Benign Pigmented Lesions

Treatments

Device: GentleMax system

Study type

Interventional

Funder types

Industry

Identifiers

NCT02146820

DHF13661

Details and patient eligibility

About

The purpose of this study is to determine whether Pico laser is effective and safe in the treatment of benign pigmented lesions.

Full description

The Investigational device is a dual wavelength laser system developed for treatment of pigmented lesions and for tattoo removal.
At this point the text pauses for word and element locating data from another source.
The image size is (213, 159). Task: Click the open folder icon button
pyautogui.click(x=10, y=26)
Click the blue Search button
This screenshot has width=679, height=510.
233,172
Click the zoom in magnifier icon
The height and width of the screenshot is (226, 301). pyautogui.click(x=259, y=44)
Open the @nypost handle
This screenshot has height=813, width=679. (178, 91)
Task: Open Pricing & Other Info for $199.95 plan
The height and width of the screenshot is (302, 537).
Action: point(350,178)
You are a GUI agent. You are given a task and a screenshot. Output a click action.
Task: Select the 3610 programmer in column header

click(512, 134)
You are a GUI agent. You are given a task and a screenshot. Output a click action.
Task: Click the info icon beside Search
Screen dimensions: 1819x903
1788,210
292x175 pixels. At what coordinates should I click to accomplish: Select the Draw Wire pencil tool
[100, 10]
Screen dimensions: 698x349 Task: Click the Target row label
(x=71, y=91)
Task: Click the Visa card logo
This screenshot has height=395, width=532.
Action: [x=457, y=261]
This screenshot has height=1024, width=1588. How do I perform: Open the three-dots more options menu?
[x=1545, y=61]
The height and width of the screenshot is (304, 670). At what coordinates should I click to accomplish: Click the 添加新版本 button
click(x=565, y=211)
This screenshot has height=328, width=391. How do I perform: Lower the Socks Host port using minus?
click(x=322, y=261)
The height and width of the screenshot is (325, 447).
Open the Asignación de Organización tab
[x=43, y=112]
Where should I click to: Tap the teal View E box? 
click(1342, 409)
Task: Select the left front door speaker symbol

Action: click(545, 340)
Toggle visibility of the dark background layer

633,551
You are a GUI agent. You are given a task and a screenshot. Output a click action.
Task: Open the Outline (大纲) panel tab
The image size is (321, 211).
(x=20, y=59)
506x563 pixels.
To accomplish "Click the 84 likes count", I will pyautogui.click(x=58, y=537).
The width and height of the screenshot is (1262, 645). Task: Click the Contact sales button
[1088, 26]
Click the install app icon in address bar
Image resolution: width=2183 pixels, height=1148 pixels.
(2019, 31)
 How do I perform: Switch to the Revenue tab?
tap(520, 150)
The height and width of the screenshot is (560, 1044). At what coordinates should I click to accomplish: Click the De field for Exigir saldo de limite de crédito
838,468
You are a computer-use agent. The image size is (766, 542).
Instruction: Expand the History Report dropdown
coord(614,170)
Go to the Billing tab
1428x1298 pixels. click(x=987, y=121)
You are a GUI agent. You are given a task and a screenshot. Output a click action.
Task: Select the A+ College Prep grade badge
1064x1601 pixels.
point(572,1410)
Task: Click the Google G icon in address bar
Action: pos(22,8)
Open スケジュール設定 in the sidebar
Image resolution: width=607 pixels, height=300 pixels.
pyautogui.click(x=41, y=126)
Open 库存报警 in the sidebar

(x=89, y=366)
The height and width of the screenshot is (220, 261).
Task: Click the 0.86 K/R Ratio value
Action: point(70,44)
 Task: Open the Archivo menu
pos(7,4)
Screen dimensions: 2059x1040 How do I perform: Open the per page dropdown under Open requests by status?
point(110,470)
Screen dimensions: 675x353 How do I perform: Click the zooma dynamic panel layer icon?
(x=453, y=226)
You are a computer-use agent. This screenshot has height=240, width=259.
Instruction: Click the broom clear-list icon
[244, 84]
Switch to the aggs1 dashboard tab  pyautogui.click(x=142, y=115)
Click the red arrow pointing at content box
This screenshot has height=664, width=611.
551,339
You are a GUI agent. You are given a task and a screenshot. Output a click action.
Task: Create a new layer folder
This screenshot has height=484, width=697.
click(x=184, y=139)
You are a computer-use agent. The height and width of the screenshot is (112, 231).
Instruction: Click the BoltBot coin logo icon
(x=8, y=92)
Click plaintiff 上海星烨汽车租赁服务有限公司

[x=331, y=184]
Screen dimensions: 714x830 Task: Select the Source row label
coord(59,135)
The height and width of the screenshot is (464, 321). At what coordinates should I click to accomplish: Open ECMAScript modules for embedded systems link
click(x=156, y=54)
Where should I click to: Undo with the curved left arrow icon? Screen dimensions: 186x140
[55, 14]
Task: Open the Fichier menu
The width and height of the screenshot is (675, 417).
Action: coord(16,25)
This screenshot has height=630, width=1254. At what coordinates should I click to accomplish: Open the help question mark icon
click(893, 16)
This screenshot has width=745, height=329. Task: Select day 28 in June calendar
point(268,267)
The base unit is a GentleMax system modified to emit light at wavelengths of 532 and 1064 nm and deliver pulse energy up to 400mJ, and pulse duration of 700 ps.

Enrollment

60 patients

Sex

All

Ages

18 to 85 years old

Volunteers

Accepts Healthy Volunteers

Inclusion criteria

Has Fitzpatrick skin type I-VI
Has unwanted benign pigmented lesions including but not limited to solar lentigines, freckles, café au lait, melasma, New of Ota, Nevus of Ito, and hyperpigmentation, and wishes to undergo laser treatments to remove them
Is willing to sign an informed consent form to participate in the study
Is willing to comply with all requirements of the study including being photographed, following post treatment care and attending all treatment and follow up visits

Exclusion criteria

Is hypersensitive to light exposure
Has an active sun tan
Has active localized or systemic infection
Is taking medication(s) for which sunlight is a contraindication
Has a history of squamous cell carcinoma or melanoma
Has a history of keloid scarring
Has used oral isotretinoin (Accutane®) within 12 months of initial treatment or plans on using during the course of the study. Note: Skin must regain its normal degree of moisture prior to treatment, e.g., lack of noticeable skin flaking, skin peeling and skin surface roughness.
Has had a laser procedure, a peel or has used lightening creams in the area to be treated with in the past six months
Has a history of immunosuppression/immune deficiency disorders (including HIV infection or AIDS) or use of immunosuppressive medications
Is female and pregnant is currently breast feeding or planning a pregnancy during the study period
Is allergic to lidocaine, tetracaine or Xylocaine with epinephrine
Subjects with pigmented lesions that are considered not acceptable by the study doctor or any condition that, in the study doctor's opinion, would make it unsafe to treat.